:: QUOTED TEXT ::
- - -

1) I read The Republic as highly ironic. Scholar disagree as to how ironic it was, whether it was meant to be a reductio ad absurdum argument, or whether it was sincere.
Why do you believe it was sincere?
2) Plato was Greek.
1) I read The Republic as highly ironic. Scholars disagree as to how ironic it was, whether it was meant to be a reductio ad absurdum argument, or whether it was sincere.
Why do you believe it was sincere?
2) Plato was Greek.
What about the politics of dancing?
Well, you can dance if you want to...
Really, why is every latter day punk I know a fucking Obamanaut then?
Because they're posers?
Seriously, though, I don't know. I think the Che shirt brigade has invaded their brains and sucked out anything worthwhile. It wasn't this way back when I was in it...of course, it was apolitical around here.
You know the wrong punks.
On an intellectual level, what you say is true. But music for many of us is about feeling.
And no music has ever moved me the way punk has.
And, of course, you've totally ignored the lyrics and the ideas and the ideals they represent in punk -- something very germane to libertarianism.
"It's rhythmically repetitive, harmonically monotonous, and melodically insipid."
Yes it is. But that is not a defect; it possesses a power which is completely absent in the music which you, with your more refined taste, enjoy. Amazingly, it's entirely possible for Skid Row, Minor Threat, Swervedriver, and Son House to peacefully coexist in one's media player right next to Rachmaninoff, Greig, and Gershwin (preferably, Previn).
Music is just math for your ears.
I'm a musician (not sure if you are). I've performed many works by the composers you've listed. I've studied music composition, and jazz as well. Some of my favorite jazz musicians are John Coltrane, Albert Ayler, Jaco Pastorius, and Woody Shaw. Still, I'm a die hard rock and roll fan with particular love for punk and heavy metal. I grew up in the burbs during the 70's. I'm definitely a product of my generation (like the guys in Bonerama).
I certainly would not call punk or metal high art. What makes it appealing to me is the raw, in your face, fuck you attitude (in both the music, and lyrics) it projects (like Dope, and Rage Against The Machine (not workplace safe)).
Obviously you are not versed in punk. Actually punk is nowhere near as interesting as the new wave/post-punk era that followed immediately afterwards. There was such a wide range of sounds, styles and experimentation. I would argue it was taking the limitations of punk to the edge and scattering in all directions, the same way psychedelia did to early 60s mod and pop 15 years earlier. I'd say those are the two best eras in music history (Motown would have to squeeze in on there as well, though).
The fact is that classical music has probably been stretched as far as it can go. It's brilliant and moving, but it has already been taken to the absolute creative extremes with composers like Stravinsky and Henry Cowell. The greats of the past have already accomplished compositional perfection, and it's very difficult a.) to be a composer and b.) to perform a composition with a full orchestra. Moreover, because of it's mostly instrumental nature classical music lacks immediacy and context in our daily lives and requires a great deal of patience to fully appreciate.
The beauty of punk, like rock n' roll before it was that anybody and their friends could do it. The spirit of entrepreneurialism and D.I.Y. is why libertarians hold punk in such high regard. Sure many of the great bands were politically socialists, like Gang of Four and the Pop Group (in an environment with the fascist Thatcher government and swarms of neo-Nazis, they were just trying to be the polar opposite), but that's not the point.

- - -

:: RECORDED INFORMATION ::

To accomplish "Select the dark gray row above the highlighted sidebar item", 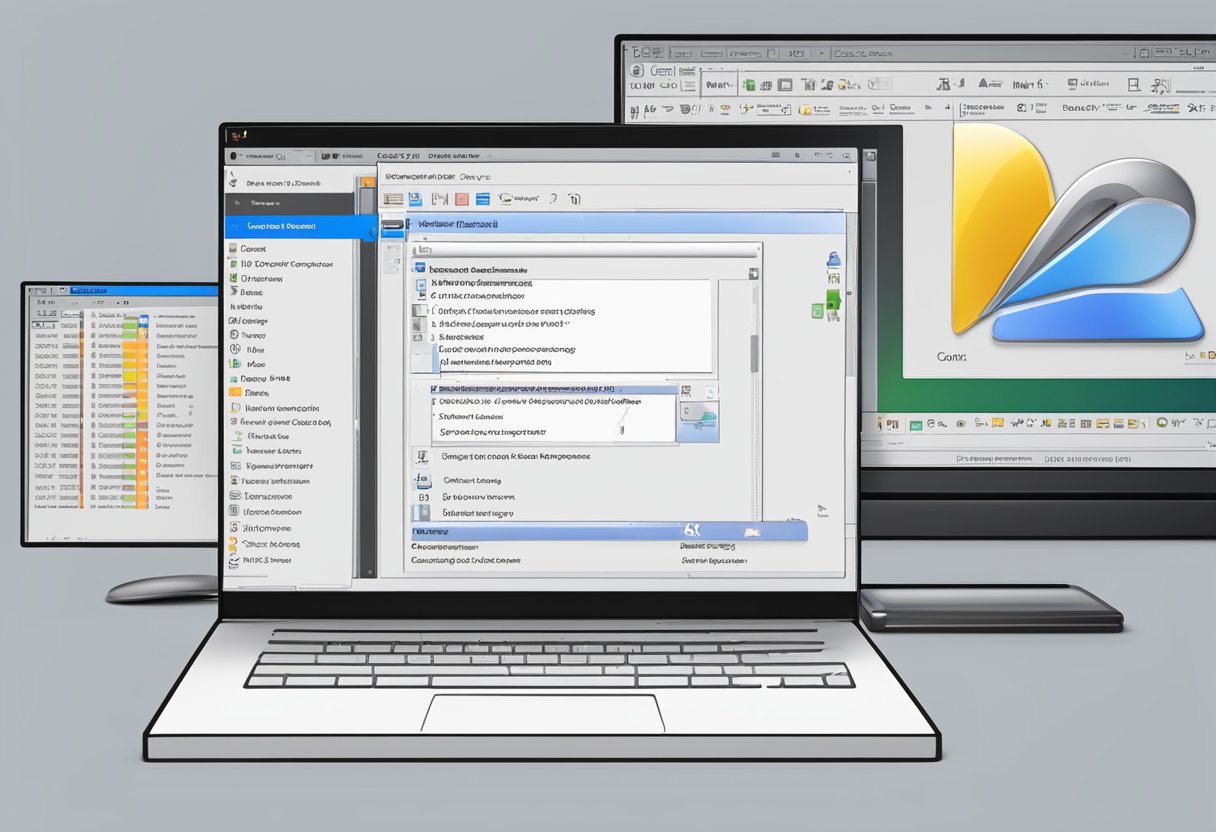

- - -

:: REQUESTS ::
- 1) In the thread about punk music, why does one writer say libertarians hold punk in such high regard? Answer in one to three sentences.
- 2) Answer these questions from the thread about punk music, one answer per line:
(a) Which jazz musicians does the writer who says "I'm a musician" name as favorites?
(b) Which two composers are said to have taken classical music to its absolute creative extremes?
(c) Which two bands are given as examples of great bands that were politically socialist?
- 3) Carry on the thread about punk music from its final sentence.

:: OUTPUTS IN ORDER ::
- 1) Like rock and roll before it, punk was something anybody and their friends could do. That spirit of entrepreneurialism and D.I.Y. is the reason the writer gives for libertarians holding punk in such high regard.

- 2)
(a) John Coltrane, Albert Ayler, Jaco Pastorius, and Woody Shaw.
(b) Stravinsky and Henry Cowell.
(c) Gang of Four and the Pop Group.

- 3)
The irony is they were actually exemplifying what makes capitalism so beautiful - that anyone with creativity and passion can accomplish great things, start their own businesses and make a living doing what they love. The socialists generally had to live uncomfortably with their contradictions. They didn't need the government to help them put on shows, start records shops, clubs and labels. If anything, they had to avoid the government to partake in their lifestyle. Rebelling against systems and authority figures and shattering taboos is something you can only do in a free society.
Ew. More power to 'em. So the fact that they were mediocre and people still listened to them is why we should like em? I mean Lady Gaga works within the free market system and she actually rocks. So. I mean. Kudos for not being communists, I guess? Even tho some of the punks are? Yeah, I'm still not understanding the punk love.
You shouldn't like them if you don't want to. Whatever they said their politics were, in practice there was a DIY element that made them 'natural libertarians' for lack of a better term, especially in the second wave of punk that created their own labels, promoted shows etc. Black Flag started SST and immediately started signing bands they liked, most of which sounded nothing like them. They also toured the USA without any backing, just finding church halls, bingo parlors, and clubs to play. Other bands followed in their wake.
Does anyone really have a political litmus test for music? I listen to Joan Baez, and her politics are the polar opposite of mine. I guess I'd have a hard time enjoying a song extolling the virtues of the North Korean political and economic system, but if it had a catchy melody, I'd give it a spin.
Haha, word up, fair 'nuff. I guess my point was just that see plenty of other genres of music doing basically the same thing. And I guess I really don't see why it's better or more liberatarian to start up with nothing, rather than networking n convincing ppl to invest. DIY. ORRR DI with like rich ppl who can help. Right? Who cares?
The socialists generally had to live uncomfortably with their contradictions. They didn't need the government to help them put on shows, start records shops, clubs and labels. If anything, they had to avoid the government to partake in their lifestyle.
Do you have any idea how many members of the original punk bands were on the dole? Do you know anything about Joe Strummer's hisory as a squatter? Do you know what you're talking about?
Do you know what you're talking about?
"because of it's mostly instrumental nature classical music lacks immediacy and context in our daily lives and requires a great deal of patience to fully appreciate."
I would say no, he does not.
Right - because all the teens these days are blaring Mahler and Wagner on their subwoofers.
The fact that many took welfare money from the government and glamorized shoplifting is rather irrelevant to the point that the DIY spirit that fueled the movement epitomizes small scale capitalism.
Explain to me how the fact that many took welfare money from the government is irrelevant to your claim that they didn't the need government to help them.
Punk would have been very different without Britain's social welfare system (including socialized education funding for college and "art school" students). In fact, you can see this by looking at the difference between punk in the U.S. and the U.K.
I'm saying they didn't need government arts grants and subsidies to start their labels, record shops and clubs. The fact that some of the money supporting it was derived from welfare is not the "reason" for punk rock. Perhaps your point of "if they had to earn a living it might not have been the same instead of doing drugs and practicing" is true. But many punks did not go to subsidized art schools and not all of them took welfare checks. Factory Records, for example, was founded by a guy who actually earned his money. Malcolm McLaren did too. And also, I'm including America which likewise had a thriving DIY punk scene well into the 80s and in some parts the 90s, again mostly without government involvement at all.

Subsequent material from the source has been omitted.